My human-centric definition of lifestyle inflation is: diverting more new income to buying more stuff than to savings

In the above example, where you used to make $50,000 a year and then started making more, you’d let yourself spend more, but divert to savings at least half of the $10,000 in new income.

How Well Does this Work in Real Life?

Over the years, each time our income increased substantially, we diverted more than 60% of new income to savings. As a result, our net worth increased more than 10-fold without reducing our average spending. This way we managed to set aside a lot without suffering.

The Bottom Line

As they say, it isn’t what you make, it’s what you keep that will make you wealthy. Following our example will help you keep more without feeling deprived, which is the secret to staying the course and predictably building financial security.
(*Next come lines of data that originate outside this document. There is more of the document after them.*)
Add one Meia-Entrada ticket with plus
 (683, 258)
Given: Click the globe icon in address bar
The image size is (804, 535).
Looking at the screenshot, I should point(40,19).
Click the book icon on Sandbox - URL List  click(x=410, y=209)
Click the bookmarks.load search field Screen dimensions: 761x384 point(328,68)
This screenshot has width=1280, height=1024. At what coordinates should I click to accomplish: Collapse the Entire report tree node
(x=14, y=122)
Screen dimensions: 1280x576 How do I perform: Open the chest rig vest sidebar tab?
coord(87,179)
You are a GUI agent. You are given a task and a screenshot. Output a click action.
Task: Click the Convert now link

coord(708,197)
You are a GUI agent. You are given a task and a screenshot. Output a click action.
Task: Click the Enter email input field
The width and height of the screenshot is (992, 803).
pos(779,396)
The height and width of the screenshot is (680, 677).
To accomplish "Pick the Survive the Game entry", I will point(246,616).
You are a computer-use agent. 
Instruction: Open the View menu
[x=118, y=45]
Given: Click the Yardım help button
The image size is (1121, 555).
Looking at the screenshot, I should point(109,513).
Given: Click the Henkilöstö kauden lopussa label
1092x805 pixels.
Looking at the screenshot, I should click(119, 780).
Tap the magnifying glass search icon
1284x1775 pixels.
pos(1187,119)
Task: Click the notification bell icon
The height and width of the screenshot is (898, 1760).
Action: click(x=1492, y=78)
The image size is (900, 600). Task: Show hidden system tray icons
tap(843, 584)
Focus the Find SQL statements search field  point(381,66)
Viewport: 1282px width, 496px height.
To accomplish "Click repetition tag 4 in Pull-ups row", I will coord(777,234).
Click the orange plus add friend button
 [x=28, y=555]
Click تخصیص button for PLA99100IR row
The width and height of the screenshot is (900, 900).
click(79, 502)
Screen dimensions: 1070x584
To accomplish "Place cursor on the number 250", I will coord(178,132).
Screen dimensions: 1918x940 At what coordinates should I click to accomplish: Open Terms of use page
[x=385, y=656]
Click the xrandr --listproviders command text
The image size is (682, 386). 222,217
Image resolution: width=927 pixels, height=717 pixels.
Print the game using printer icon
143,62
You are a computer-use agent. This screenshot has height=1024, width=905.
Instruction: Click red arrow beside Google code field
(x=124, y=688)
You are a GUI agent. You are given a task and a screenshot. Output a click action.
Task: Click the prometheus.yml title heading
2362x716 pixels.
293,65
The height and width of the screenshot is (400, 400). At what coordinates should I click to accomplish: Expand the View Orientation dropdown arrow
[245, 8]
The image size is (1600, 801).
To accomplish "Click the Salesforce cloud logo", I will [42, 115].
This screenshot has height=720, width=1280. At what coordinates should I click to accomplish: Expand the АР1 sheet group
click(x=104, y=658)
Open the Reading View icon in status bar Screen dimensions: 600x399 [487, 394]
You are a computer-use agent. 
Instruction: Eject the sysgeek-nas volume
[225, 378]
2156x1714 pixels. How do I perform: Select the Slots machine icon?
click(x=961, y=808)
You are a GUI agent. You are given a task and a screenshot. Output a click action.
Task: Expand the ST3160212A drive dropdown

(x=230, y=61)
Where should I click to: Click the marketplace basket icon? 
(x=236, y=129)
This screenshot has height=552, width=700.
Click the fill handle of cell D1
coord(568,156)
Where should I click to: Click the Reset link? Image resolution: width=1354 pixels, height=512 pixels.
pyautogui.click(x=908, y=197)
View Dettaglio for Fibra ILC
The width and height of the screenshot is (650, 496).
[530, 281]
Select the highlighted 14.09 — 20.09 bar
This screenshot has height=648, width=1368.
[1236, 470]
The best thing is that you’ll feel more confident around money, and will be able to concentrate more on doing therapy. Your new relationship with money will help you set your fees properly, which will in turn let you focus on fewer clients who are exactly who you want to work with, so you can be your best therapist self for each client, every session.

From my experience working with therapists, considering your financial future is probably far outside of your comfort zone. And so, just as you help your clients work on things that they find hard to tackle on their own, I’m available to help you tackle this aspect of your business and life that you might not feel confident to address on your own. Email me to book a free 30-minute call to help you get started on a path that will leave you feeling more confident about your future.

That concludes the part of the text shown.